- **What the task requires**
Substitute "specific" for "particular" in the data, from its start through the line containing "tab-update-profile: UPDATE PROFILE", and change nothing else. Leave the pictures out of your answer.

*** Block opens ***

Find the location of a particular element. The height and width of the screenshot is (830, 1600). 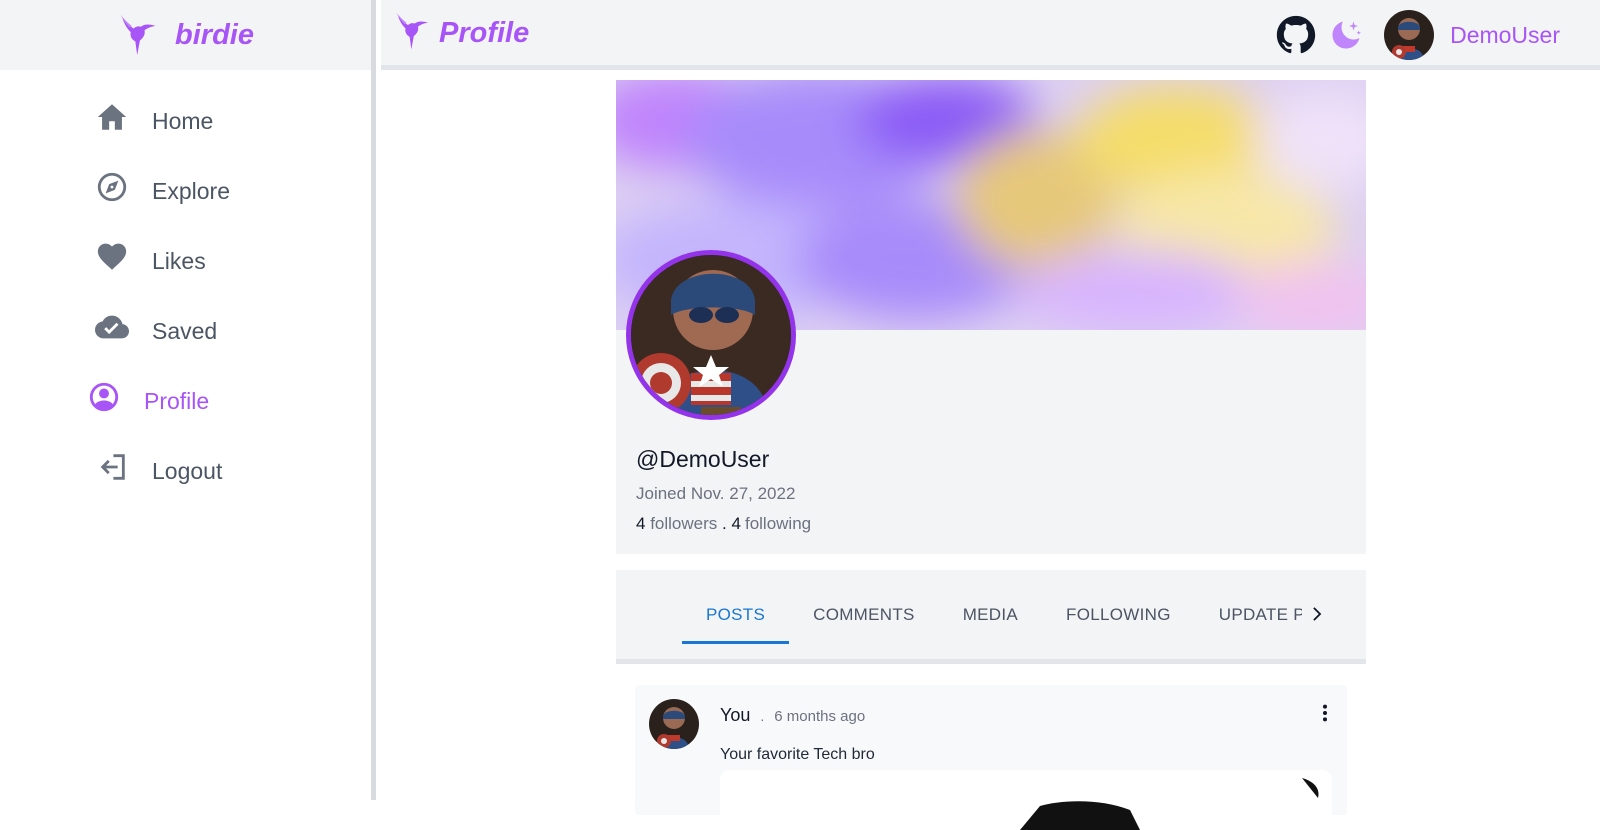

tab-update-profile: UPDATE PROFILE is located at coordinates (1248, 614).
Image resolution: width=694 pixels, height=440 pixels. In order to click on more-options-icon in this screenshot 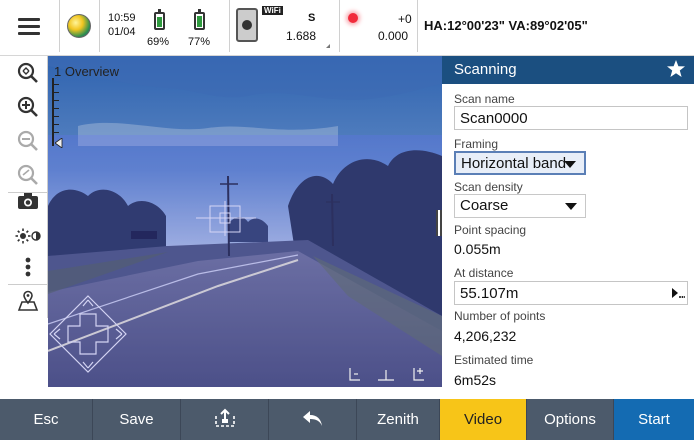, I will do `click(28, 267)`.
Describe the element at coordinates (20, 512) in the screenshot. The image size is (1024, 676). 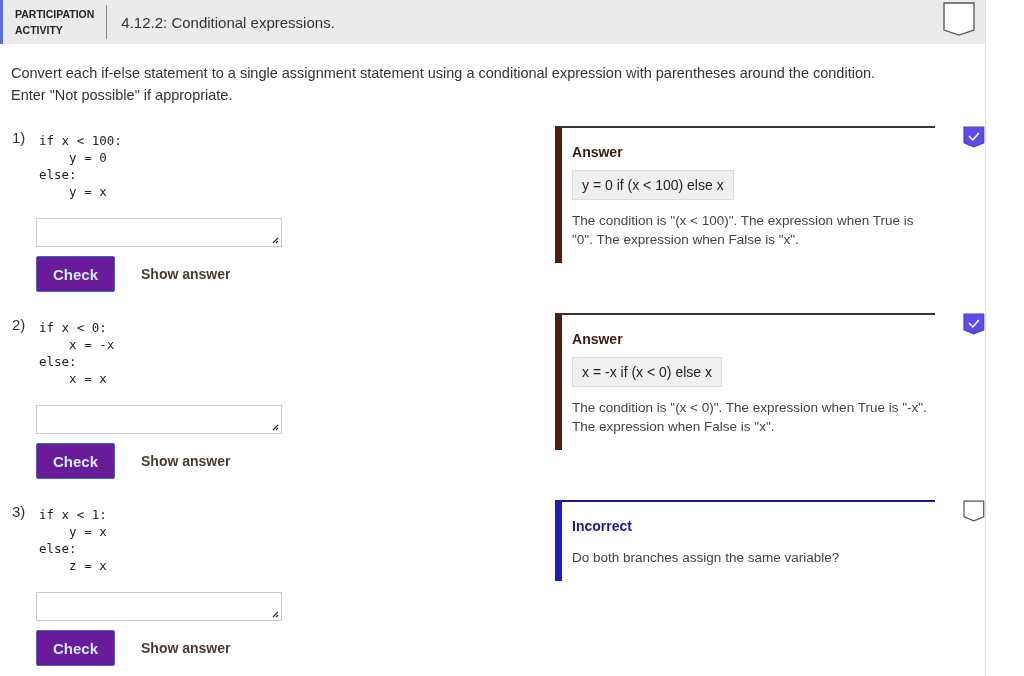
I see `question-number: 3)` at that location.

*** Block closes ***

- **Exercise solution**
Find the location of a specific element. The height and width of the screenshot is (830, 1600). 

tab-update-profile: UPDATE PROFILE is located at coordinates (1248, 614).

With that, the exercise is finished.